> Your assignment: Please copy the Magic Paintbrush article word for word, between "Using everything from" and "art, O’Brien said.", inclusive.

START Exercise passage

“Magic Paintbrush” coming to Norwich, volunteers needed

NORWICH – Sometimes a mess can be a beautiful thing. Sometimes, we spend too much time trying to clean one up before it’s allowed to happen.

That’s the message behind “The Magic Paintbrush Project,” an exercise in expression for the developmentally disabled and their families that’s scheduled to land this summer at the Chenango County Council of the Arts in Norwich.

Armed with only themselves, a colorful array of paint and a room covered in canvas, project participants are welcomed into a place where their challenges and hardships don’t matter, program founder and coordinator Jennifer O’Brien said.



“We focus on the child’s ability, rather than their disability,” said O’Brien, a Greene resident. “It’s a place where these kids can come and just have fun and act like kids.”

Using everything from their heads to their toes, families transform themselves into human paintbrushes – and the canvass into living art, O’Brien said.

“It’s all about living life – not always cleaning it up,” she said, explaining that the program aims to build confidence, relieve the pressure disabilities can create, and highlight the wonderful aspects of each family. “If we can celebrate the mess we’re in, then we can start to see that it’s not so bad after all.”

END Exercise passage
START Dataset entries

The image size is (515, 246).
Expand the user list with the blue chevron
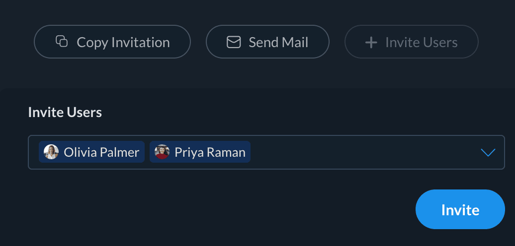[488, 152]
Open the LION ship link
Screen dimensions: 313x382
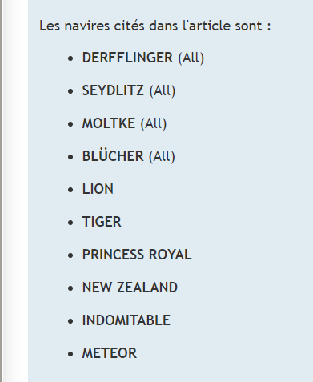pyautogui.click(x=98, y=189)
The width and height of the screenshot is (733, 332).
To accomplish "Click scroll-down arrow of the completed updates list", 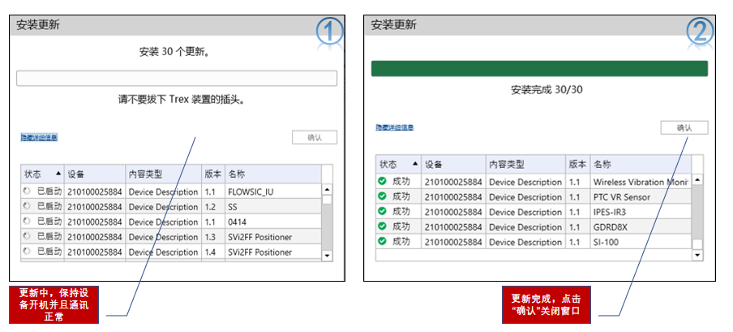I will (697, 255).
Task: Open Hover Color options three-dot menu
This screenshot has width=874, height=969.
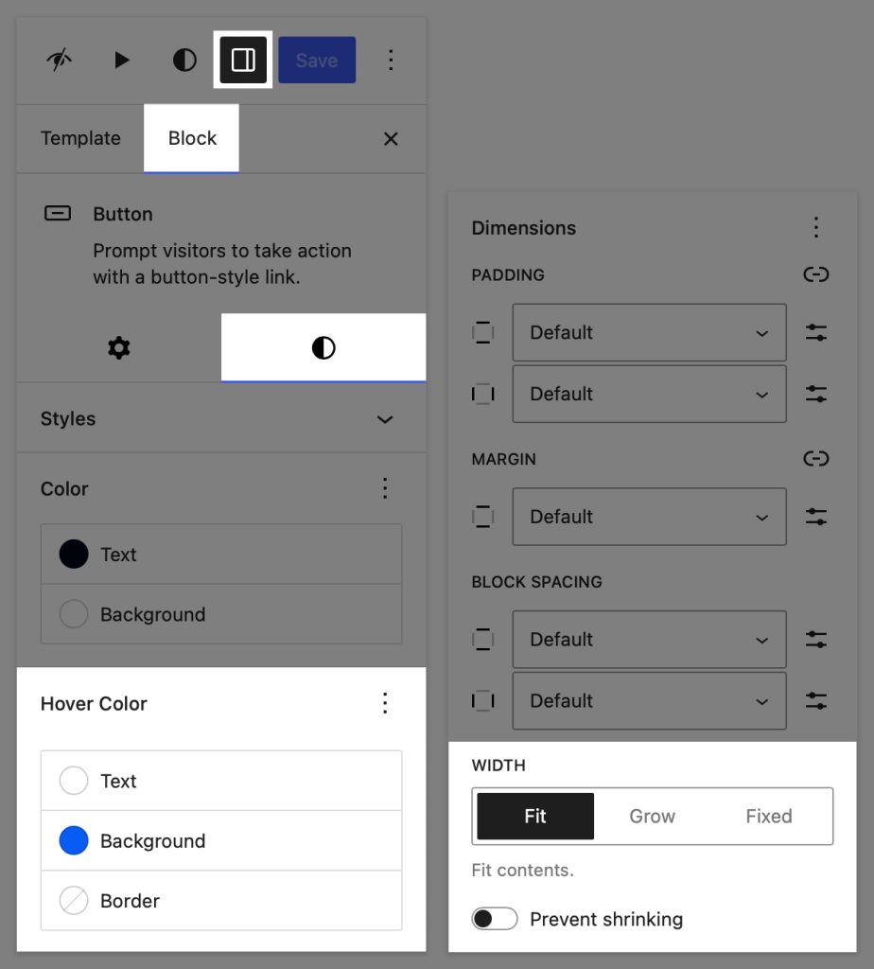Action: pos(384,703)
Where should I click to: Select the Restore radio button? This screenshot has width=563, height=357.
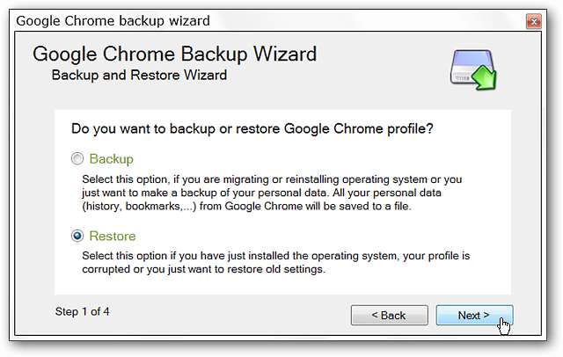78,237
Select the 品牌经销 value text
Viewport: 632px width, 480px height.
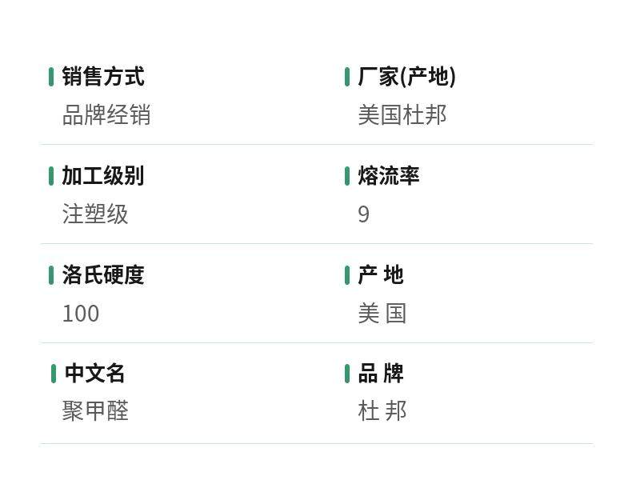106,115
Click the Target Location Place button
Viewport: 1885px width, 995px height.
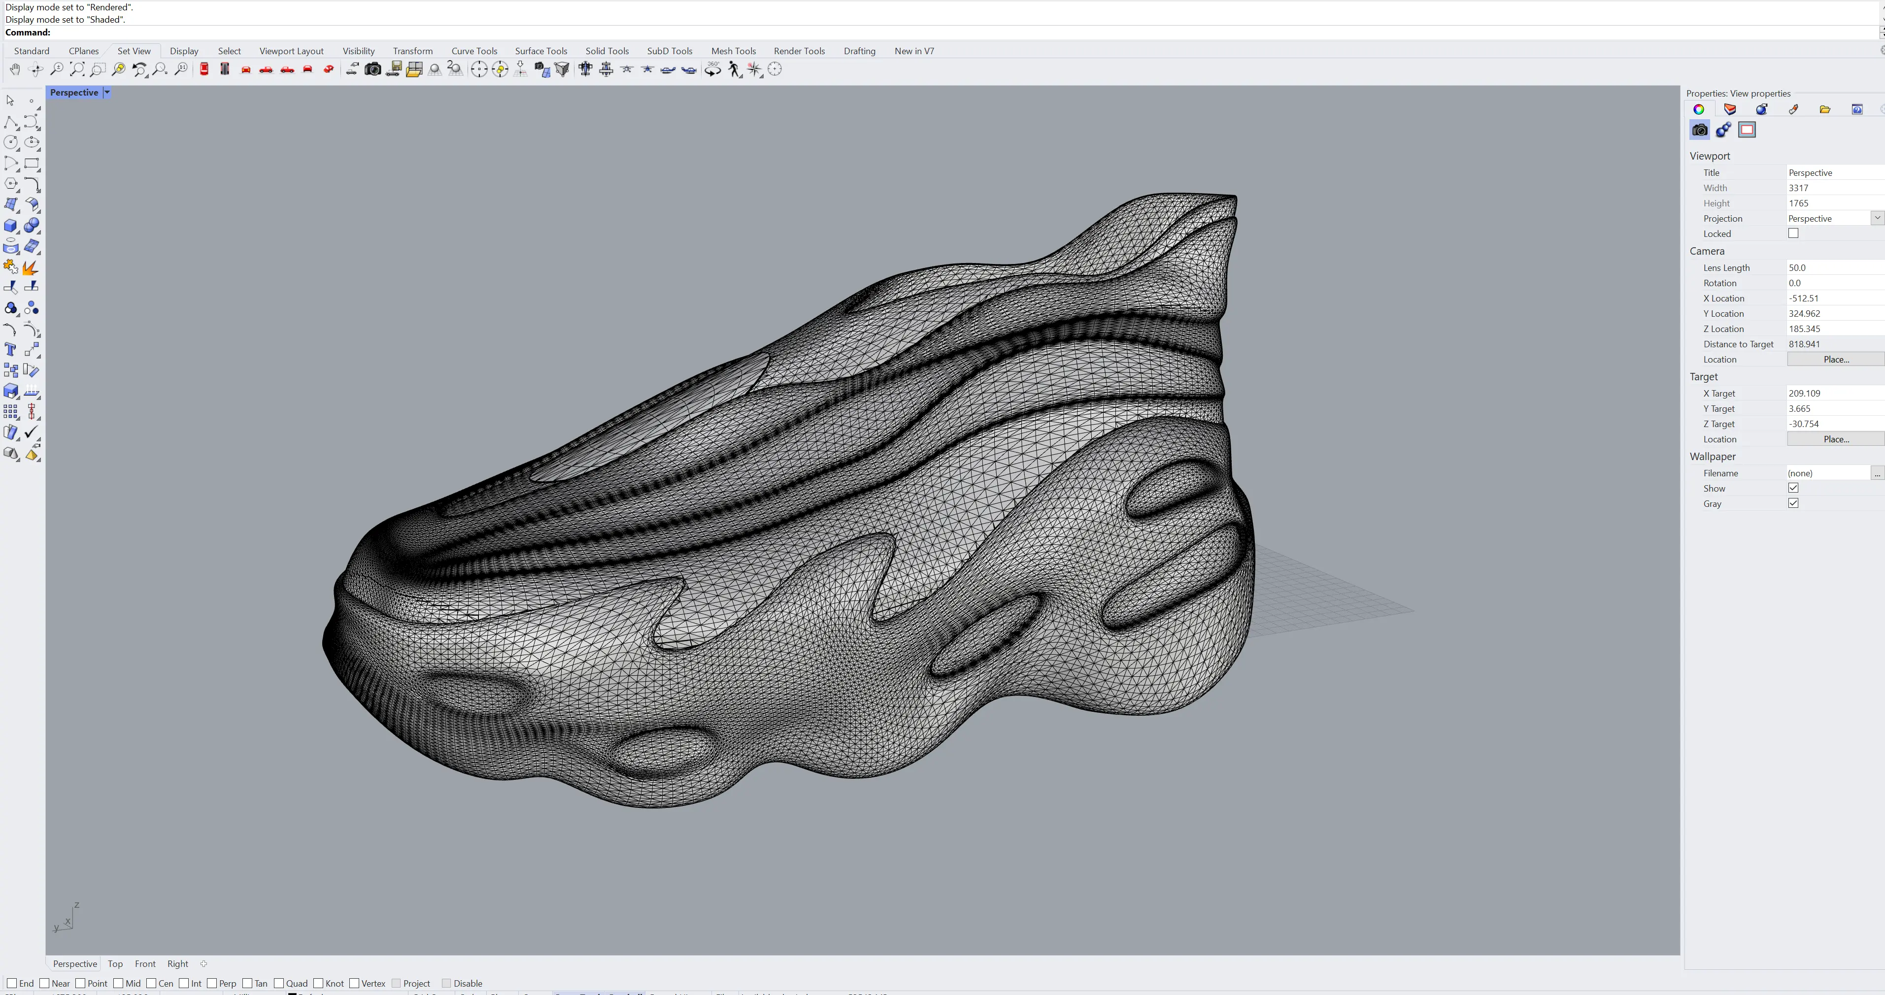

END Dataset entries
START Dataset entries

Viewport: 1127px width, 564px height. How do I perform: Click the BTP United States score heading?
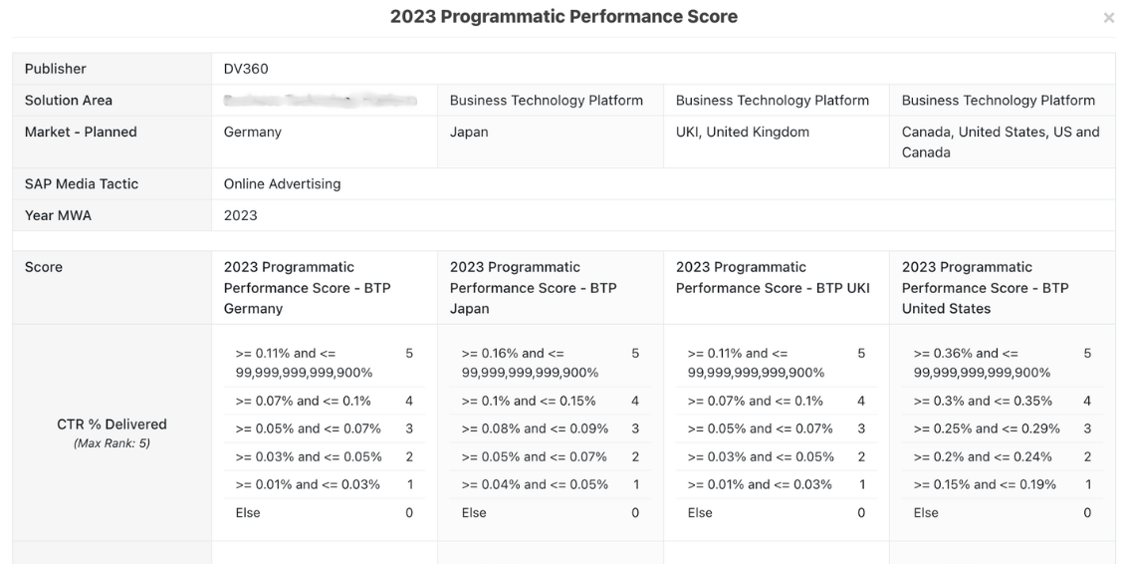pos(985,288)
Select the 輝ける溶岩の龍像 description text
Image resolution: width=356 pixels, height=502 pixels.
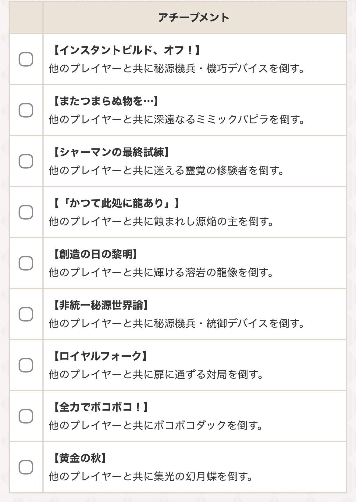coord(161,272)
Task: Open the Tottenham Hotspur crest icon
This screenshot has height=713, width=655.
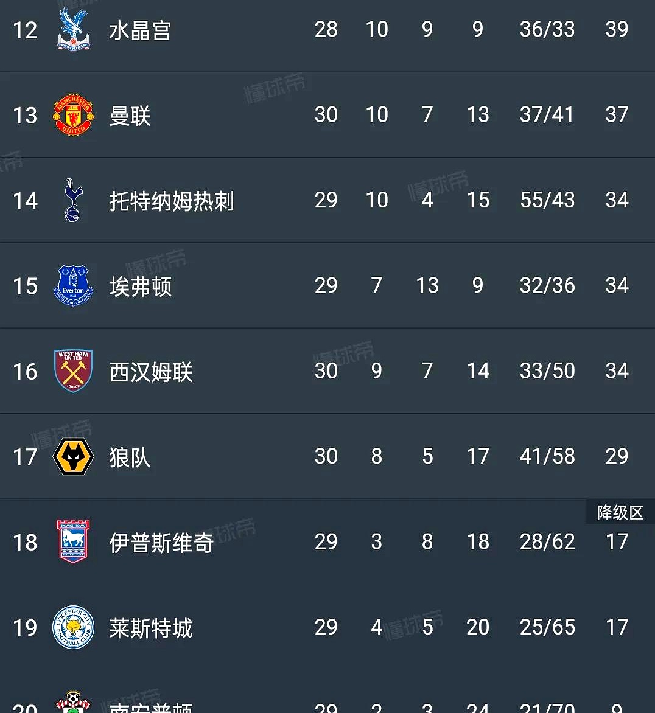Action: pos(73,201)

END Dataset entries
START Dataset entries

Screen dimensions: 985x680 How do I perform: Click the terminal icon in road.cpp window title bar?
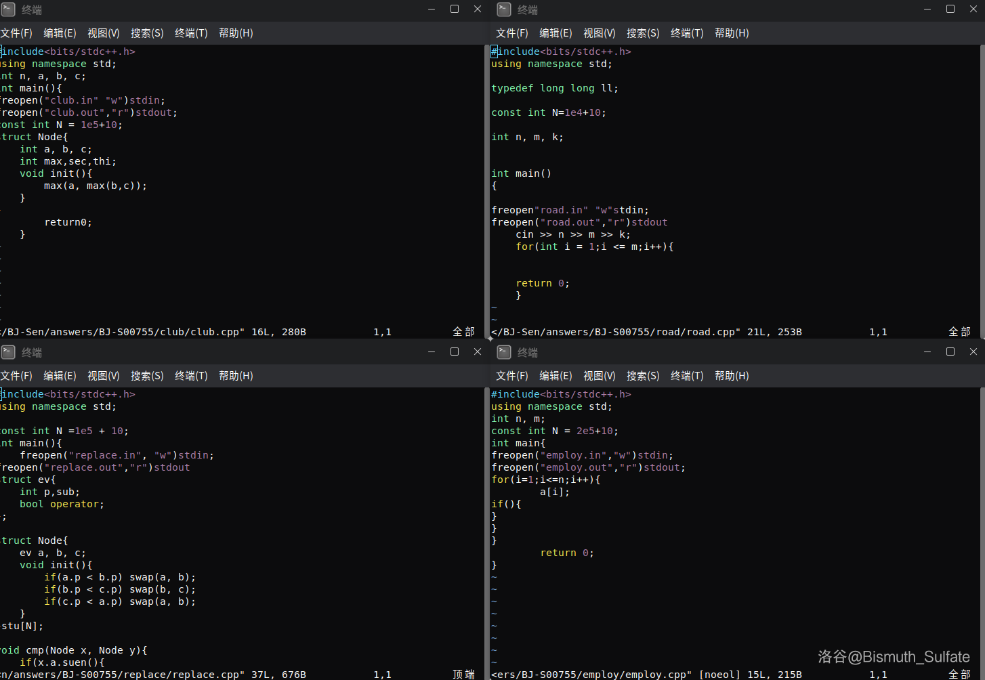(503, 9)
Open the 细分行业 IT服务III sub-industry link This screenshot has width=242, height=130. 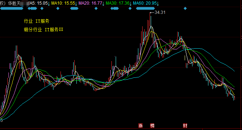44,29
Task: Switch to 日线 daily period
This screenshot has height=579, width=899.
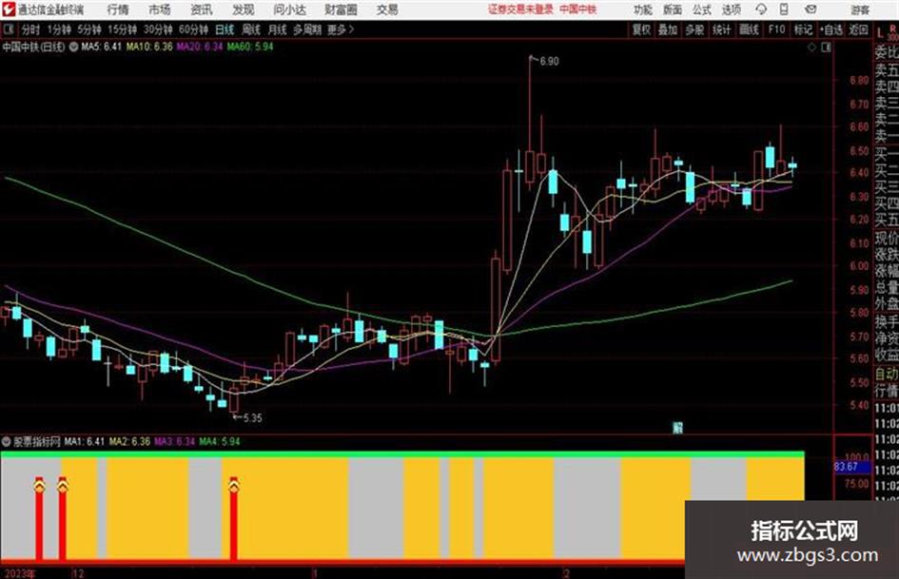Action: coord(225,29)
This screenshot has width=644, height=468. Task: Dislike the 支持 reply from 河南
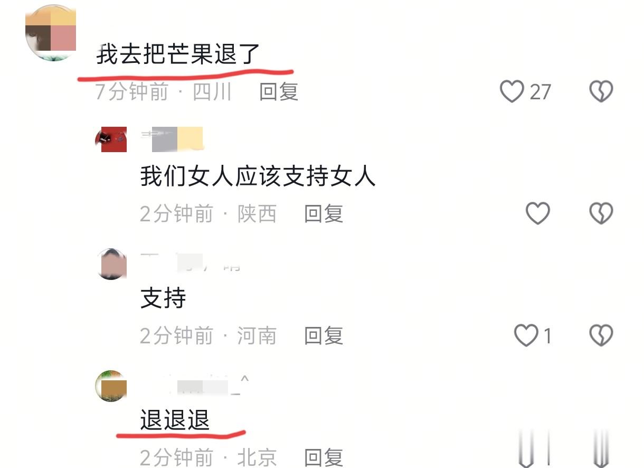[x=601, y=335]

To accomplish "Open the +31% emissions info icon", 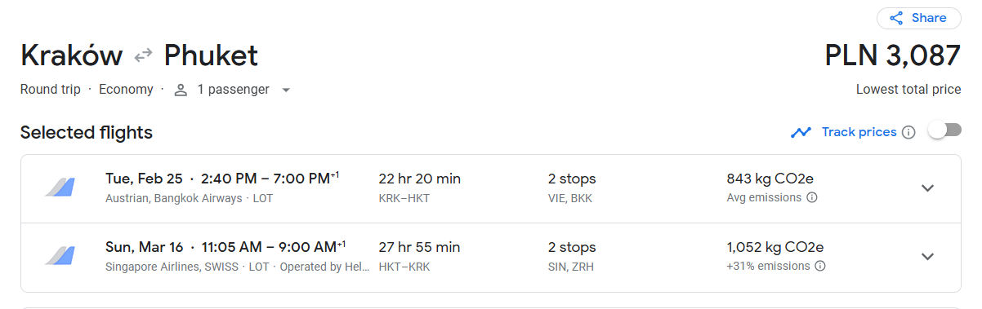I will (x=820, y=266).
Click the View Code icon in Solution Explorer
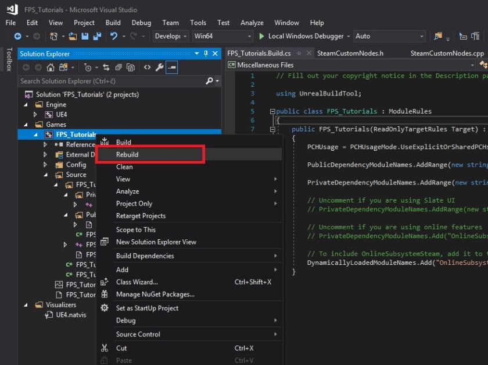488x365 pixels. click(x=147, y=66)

END Dataset entries

> Task result:
Using everything from their heads to their toes, families transform themselves into human paintbrushes – and the canvass into living art, O’Brien said.